§ Work instruction:
What you copy should be the lines from the one with "Instruction: Sort by" through the end of the entries, word for word. Omit the pictures.

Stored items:
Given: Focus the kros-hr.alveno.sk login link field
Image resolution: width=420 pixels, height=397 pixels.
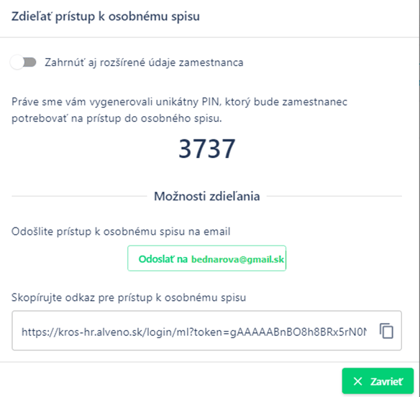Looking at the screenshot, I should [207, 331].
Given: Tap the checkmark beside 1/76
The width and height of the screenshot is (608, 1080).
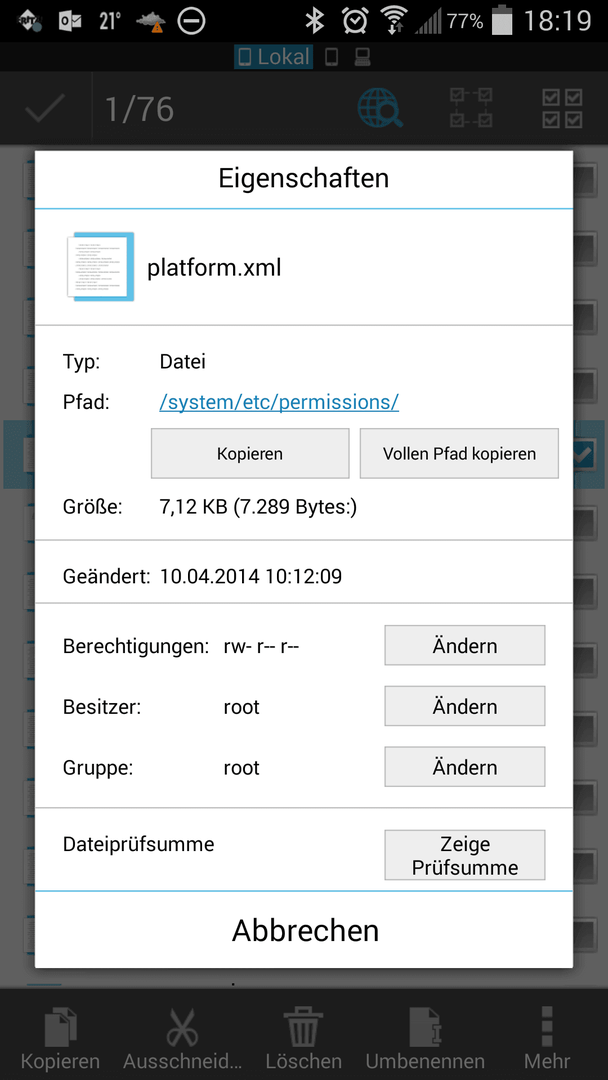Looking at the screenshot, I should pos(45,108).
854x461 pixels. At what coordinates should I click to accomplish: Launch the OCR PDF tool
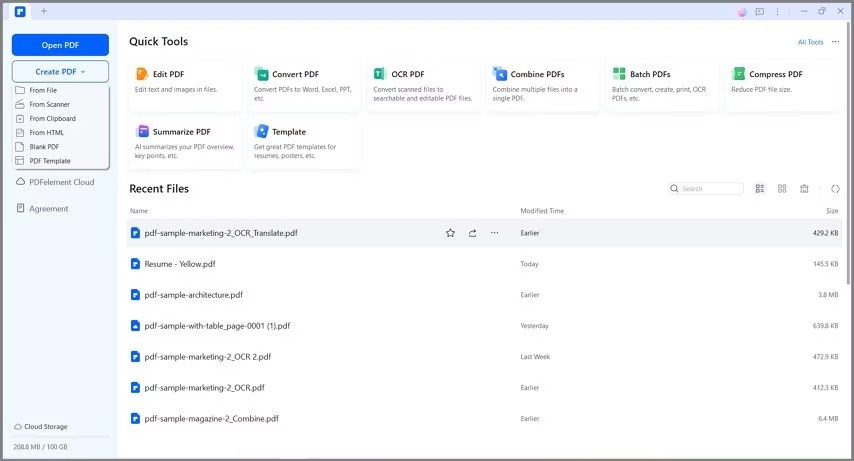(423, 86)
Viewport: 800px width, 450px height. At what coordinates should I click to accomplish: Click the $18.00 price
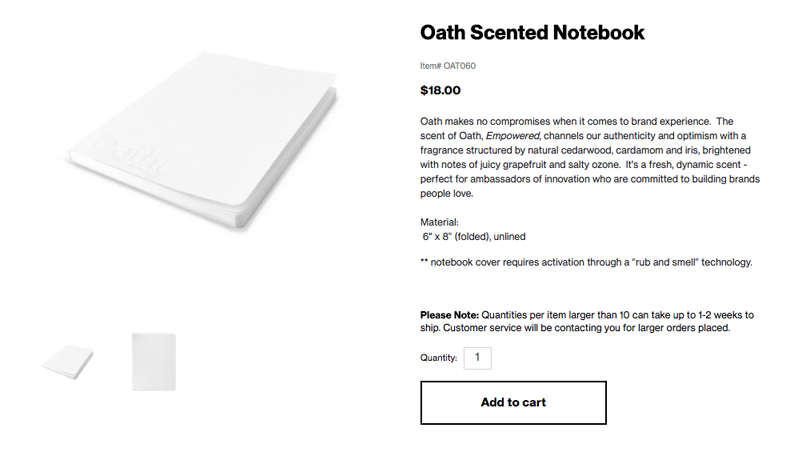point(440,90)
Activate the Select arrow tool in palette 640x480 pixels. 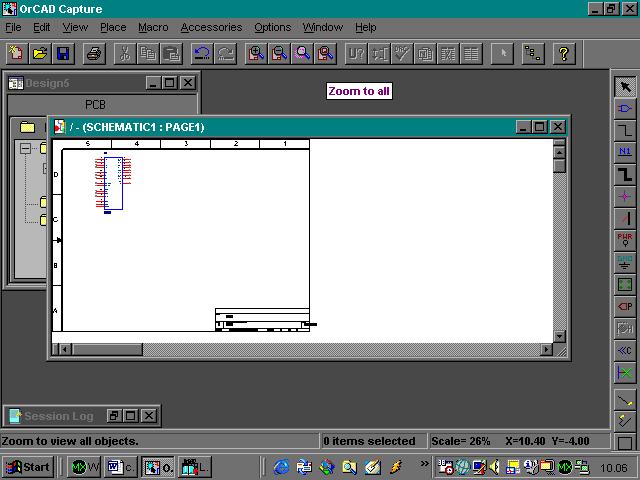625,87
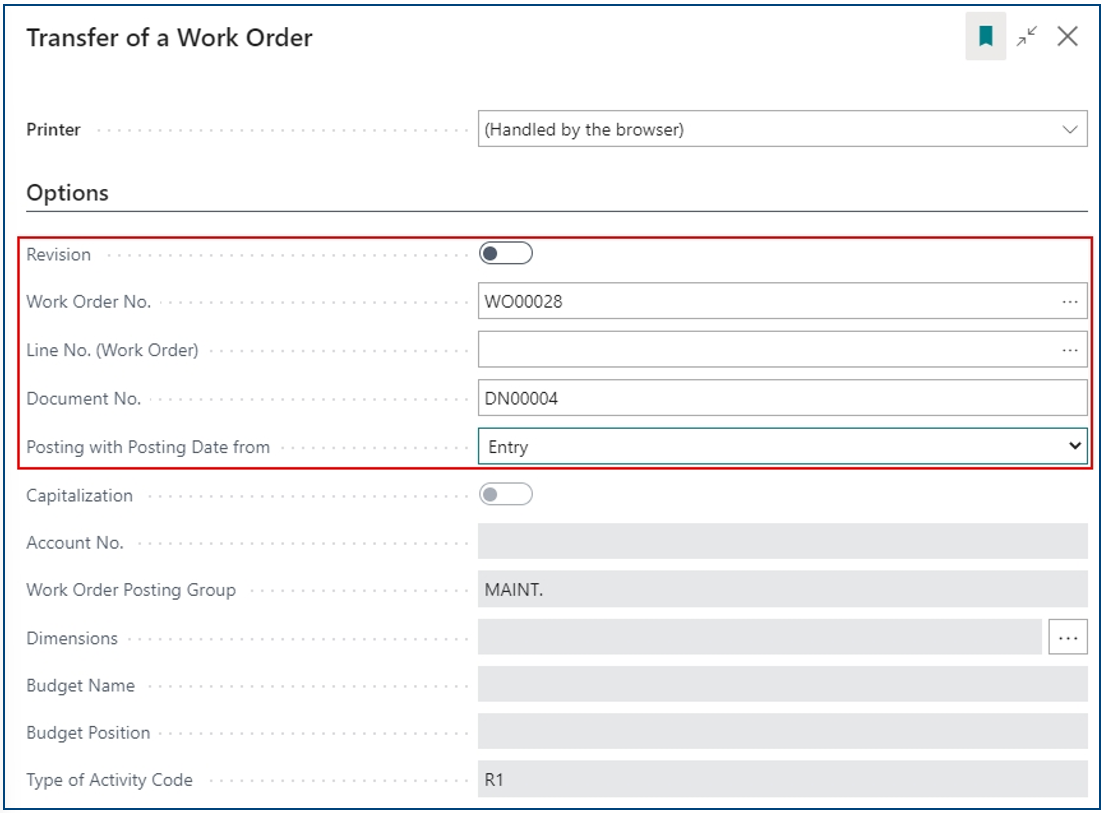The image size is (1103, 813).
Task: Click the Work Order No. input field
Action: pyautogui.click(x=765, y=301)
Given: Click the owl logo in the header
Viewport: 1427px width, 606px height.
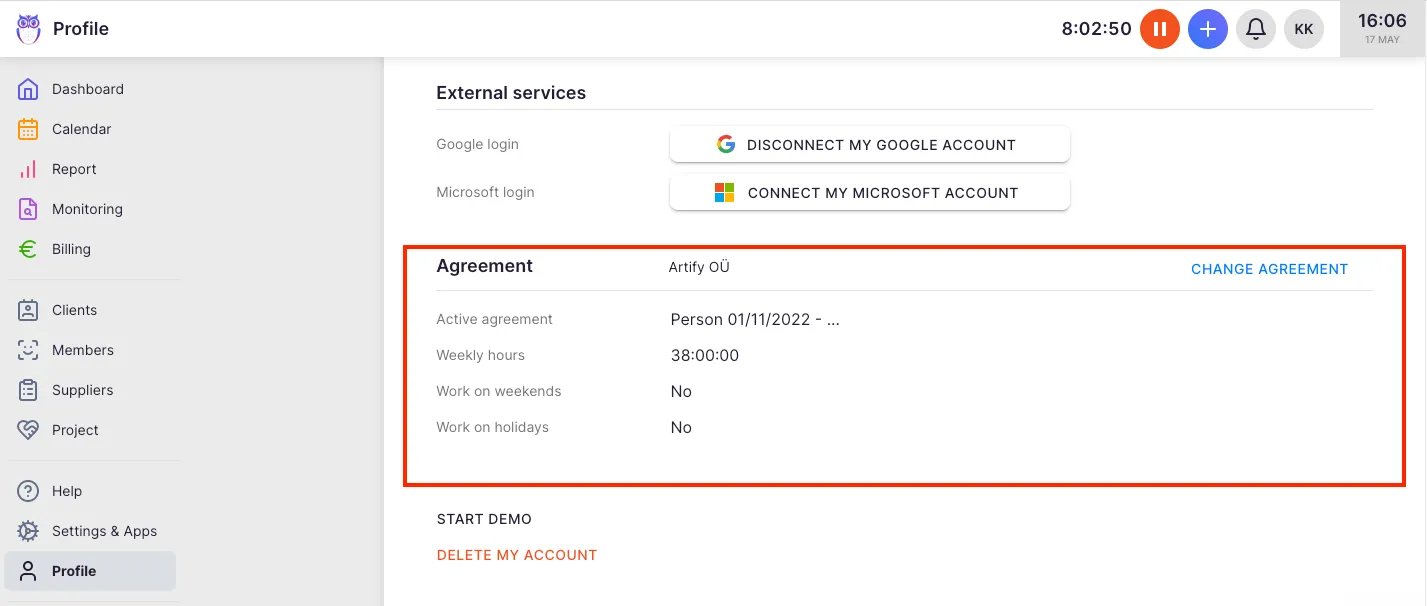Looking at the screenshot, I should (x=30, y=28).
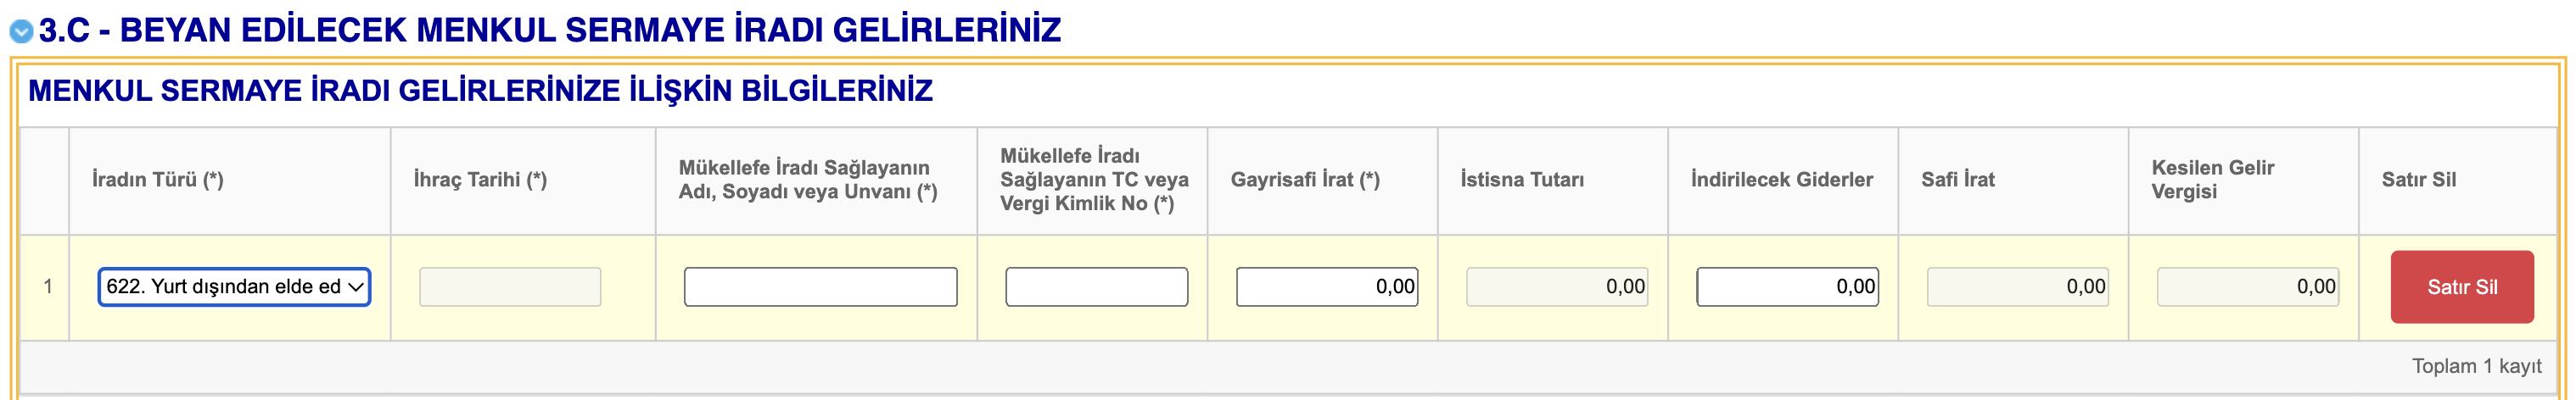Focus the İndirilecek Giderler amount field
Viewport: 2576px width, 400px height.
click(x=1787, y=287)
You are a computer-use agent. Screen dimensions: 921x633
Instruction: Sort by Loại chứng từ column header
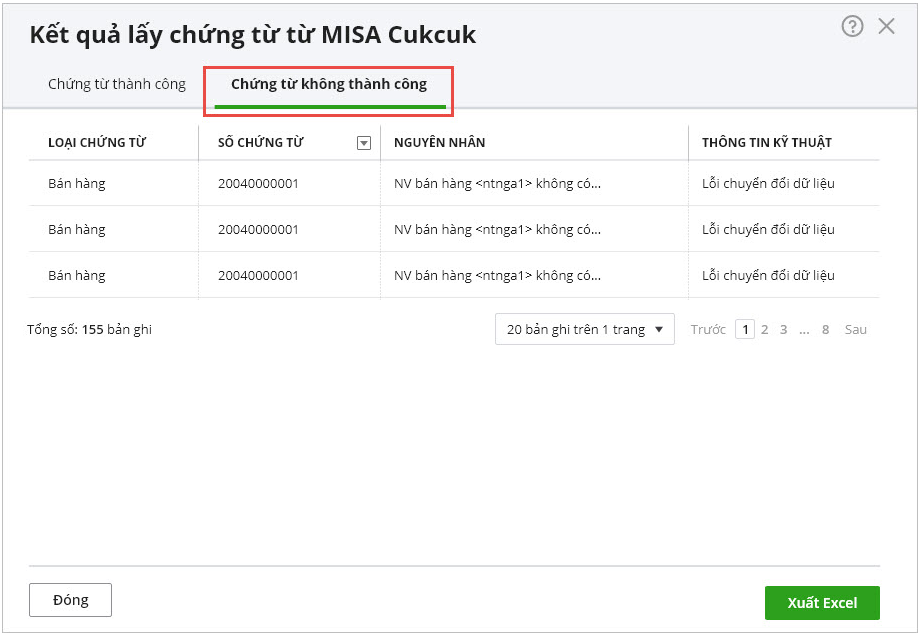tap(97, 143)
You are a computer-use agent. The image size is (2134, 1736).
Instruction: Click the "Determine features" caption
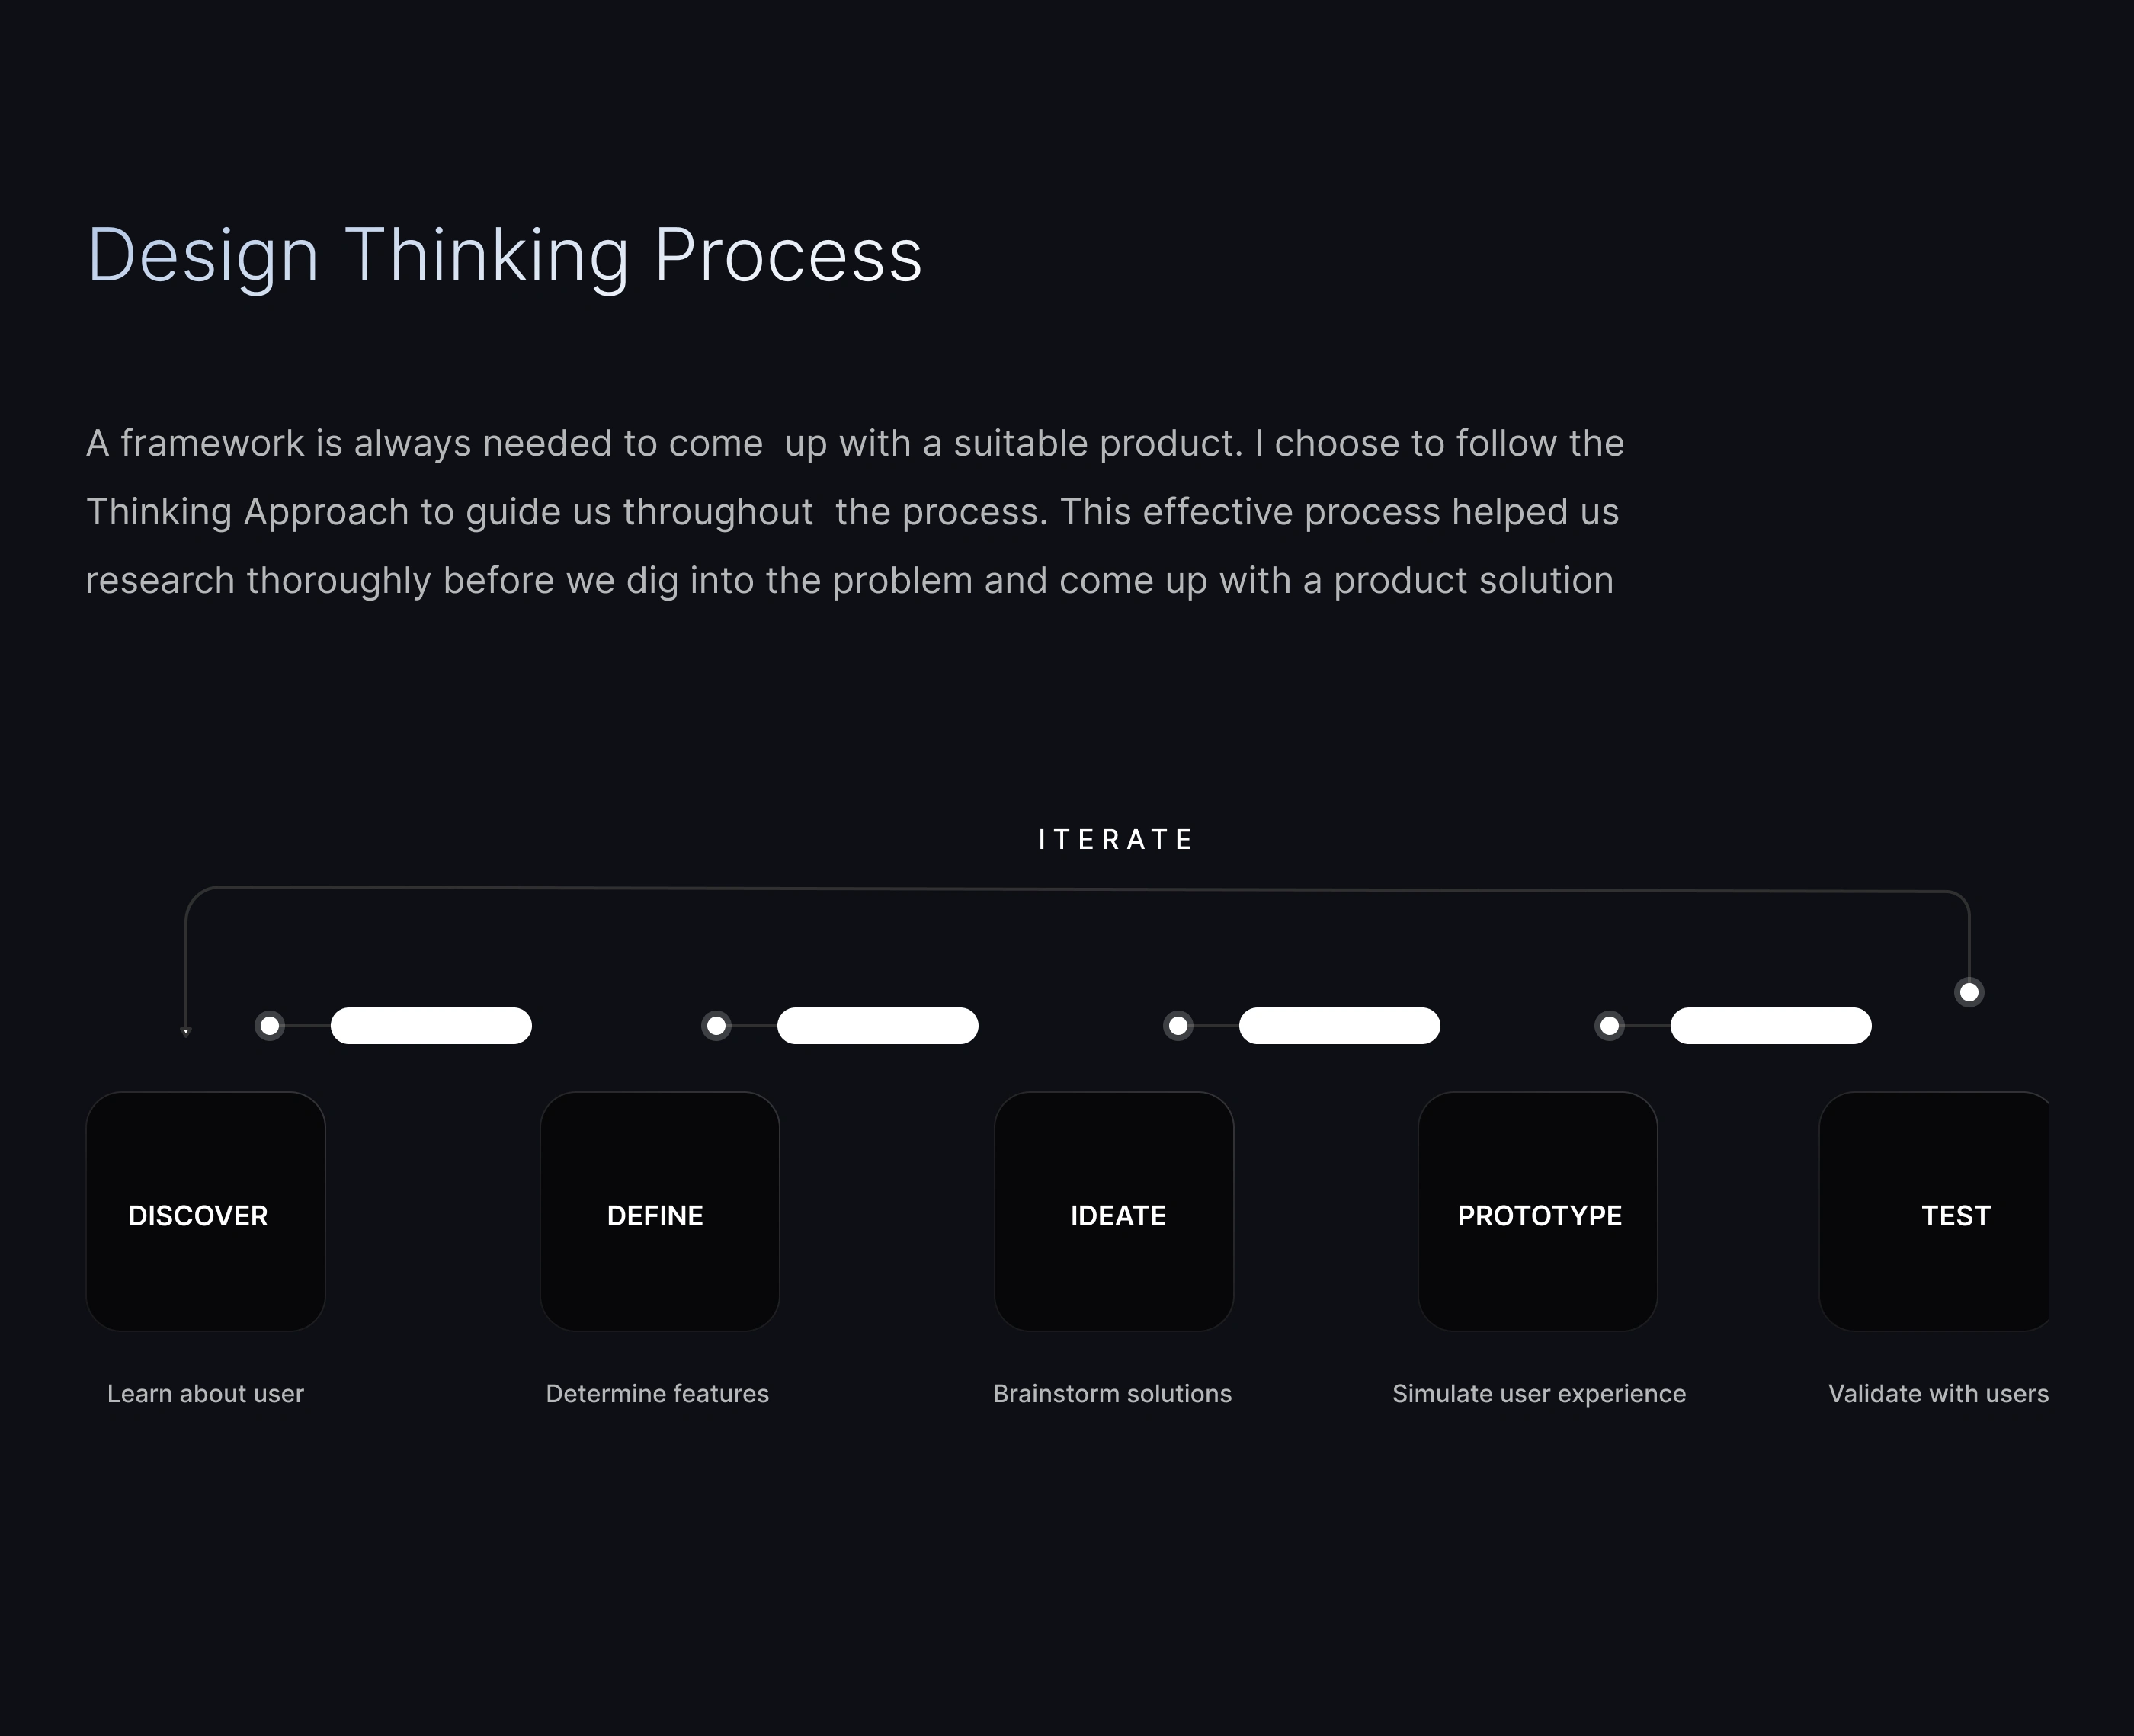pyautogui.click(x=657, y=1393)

§ Result of the task:
Instruction: Sort by Loại chứng từ column header
tap(97, 143)
You are a computer-use agent. The image size is (2134, 1736).
Instruction: Click the "Determine features" caption
pyautogui.click(x=657, y=1393)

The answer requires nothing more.